In this webinar, we will review the new Accreditation Scheme for Conformity Assessment (ASCA) Pilot Program launched by the FDA. This pilot is a voluntary program for accreditation bodies, medical device manufacturers, and testing laboratories to enhance confidence in medical device testing and validity of test results through accreditation to ISO/IEC 17025:2017 and the ASCA program specifications. ASCA accreditation to ISO/IEC 17025:2017 and the ASCA program specifications not only enhances confidence in the test results but also promotes consistency in test methods and supports international harmonization through the use of the international standard. Interested in learning more? Join us for this information-packed webinar! 


  1. Overview of the FDA ASCA program;
  2. Requirements for program participation;
  3. Benefits of participation;
  4. Overview of basic safety guidance;
  5. Overview of biochemistry guidance. 


Jason Stine, ANAB Senior Director of Accreditation, is in charge of accreditation activities relating to testing laboratories and supporting programs. He has worked for ANAB and been qualified as a lead assessor for more than 15 years. 

Stine has a degree in mechanical engineering technology from Purdue University and more than 10 years technical experience working in accredited testing laboratories.

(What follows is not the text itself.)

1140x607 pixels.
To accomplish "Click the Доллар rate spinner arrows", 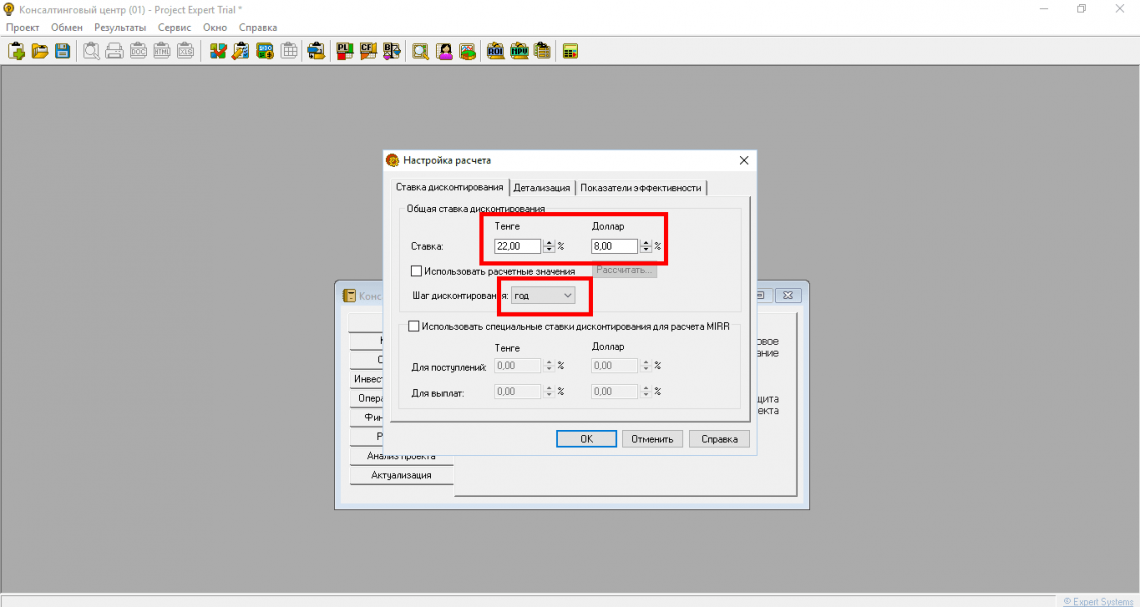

He is involved with technical organizations such as ASTM, ASQ, SAE, AOAC, and ACIL and works closely with many state and federal agencies on technical and accreditation-related programs.

Stine represents ANAB nationally and internationally with APAC, IAAC, ILAC, and NACLA. He is a qualified ISO/IEC 17011 APAC lead evaluator and regularly participates on evaluation teams performing international evaluations of accreditation bodies worldwide.